Путь в затерянный мир Каракорума, как и в стихотворении Заболоцкого, связан с как бесплодной, так и с визионерски воспринимаемой субстанцией землей: «Я видел заклятую землю, пустую, как плешь. // И землю, что ест нас, и землю, которую ешь // И все не наешься, и землю прозрачней кристалла, // Где все, что настанет, и все, что уже не настало // Возможно увидеть отчетливо, вживе почти». Обитатели Каракорума живут по законам перевернутого, смещенного мира небывальщины: «Сим людям известны запретные миру секреты: // Возводят хоромы, без лошади водят кареты // На черной доске шесть причудливых букв начертя. // Здесь старцы бодры, здесь без боли родится дитя, // Хотят позабавиться - в плуг запрягут таракана; // И вся эта сила дана им по милости Хана» [3]. Время и пространство здесь необычно удлиняются или сворачиваются в кольцо, неразмыкаемый круг вечного сна: «Я сам - ты поверишь ли? - старше не стал ни на йоту, // Хотя между нами столетия птичьего лету. // Причины не знаю: быть может, здесь воздух такой, // Что трудно увянуть и сморщиться плоти людской, // А может быть, тем, кто стопы в Каракорум направил, // Дается бессмертье одним из бесчисленных правил. // И то рассудить: кабы жизнь не была так долга, // Имперской столицы ничья б не достигла нога» (225); «…в покой, где незрячих философов сонм // Толкует по книге правителя завтрашний сон» (224); «Мой друг, ты, я думаю, умер, и сам я отсюда // Уже не вернусь, и искать возвращенья не буду.// Есть бездны морские и горы, покрытые льдом: // Меж ними висит на цепях человеческий дом. // Я бросил его ради плоского Ханства, в котором // Все выси и бездны смешал и ужал Каракорум, // В котором я сам себе снюсь, и кольцом по кольцу // Качусь, подражая невидимому близнецу»(228).

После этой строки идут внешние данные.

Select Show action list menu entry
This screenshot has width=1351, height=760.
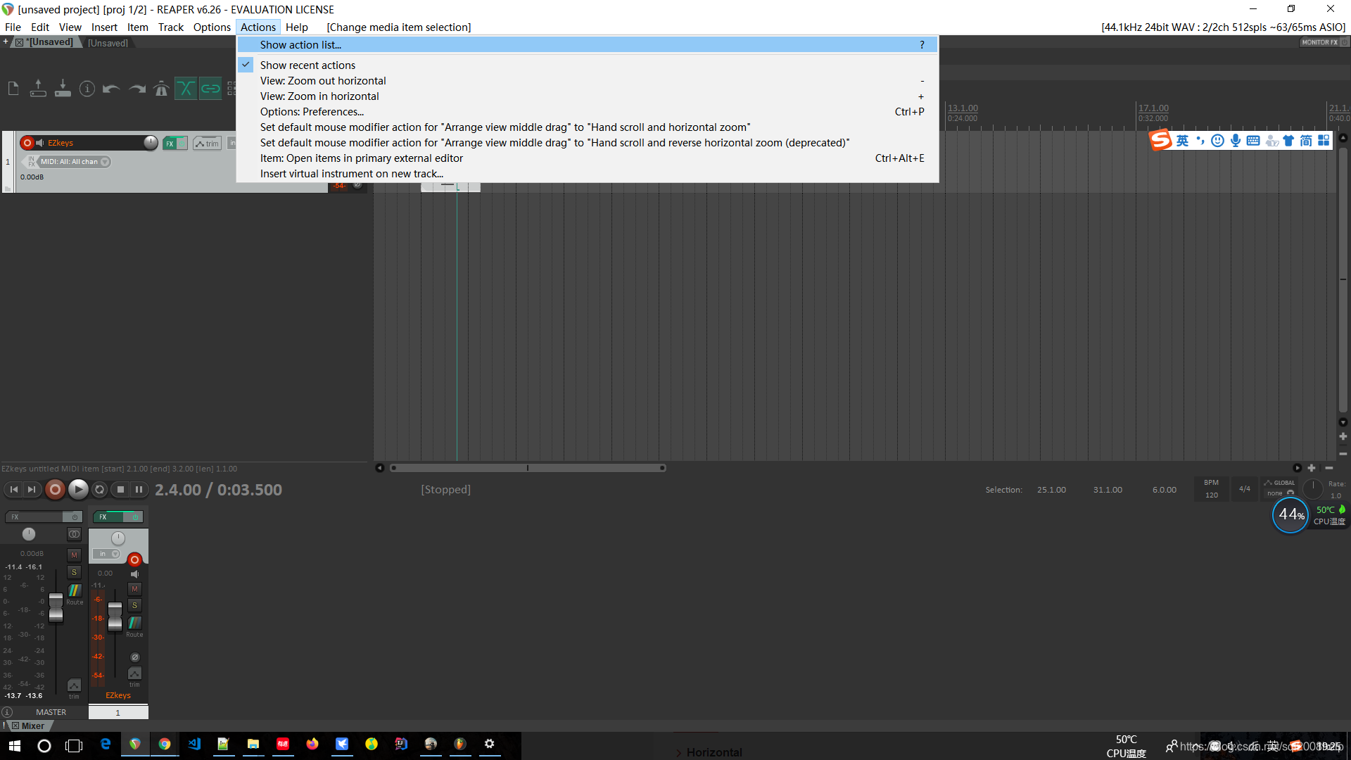[300, 44]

Правители Каракорума тоже погружены в бесконечную череду сновидений: «Приснится ему ... Все сны его подданных, все их секреты» (225); «Но Хану давно уж не снились подобные сны» (225); «Приснится властителю то, что всегда ему снится…» (226). Просторы Великой Монгольской Империи, хваленая быстрота императорской почты оборачиваются бездействием и замкнутостью на себе Каракорума. Фрагменты Каракорума, известные по запискам Рубрука, - космополитические кварталы ремесленников, ханский дворец, - в поэме Шубинского превращаются в некие эстетические бестиарии и кунсткамеры: «А рядом работают в многоэтажных подвалах // Творцы, что сподобились знанья искусств небывалых, // Умельцы Востока и западных стран мастера: // Они отливают из золота и серебра // Безмолвный зверинец, они высекают на плитах // Забытых поэтов стихи на языках забытых, // Ваяют статуи из желтых свалявшихся смол, // В которых застыли останки довременных пчел» (227). Очевидно, что Шубинский знает не только Рубрука и Заболоцкого, но и читал Рашида ад-Дина. Только в летописи последнего находим упоминание о «бестиарной» дворцовой утвари Угедея, наиболее подходившей для кочевников-скотоводов: «Он приказал, чтобы знаменитые золотых дел мастера сделали для шараб-ханээ из золота и серебра настольную утварь в форме животных, как то: слона, тигра, лошади и других. Их поставили вместо мункуров и наполнили вином и кумысом» [4].
Символика стеклянного в поэме является знаком влияния хронотопов как утопии, так и антиутопии на образ изолированного города: «Я вижу стеклянный дворец на стеклянной скале, // Гуляю в стеклянном саду, и на каждом стволе // Стеклянные листья звенят о какой-то потере. // И так, наугад, дохожу я до крохотной двери» (225). Каракорум Шубинского - не просто очередная антиутопия заснувшей и исчерпавшей себя империи, но и но и развернутая метафора его собственного поэтического мира, изобилующего гротескными метаморфозами, странными животными, снами.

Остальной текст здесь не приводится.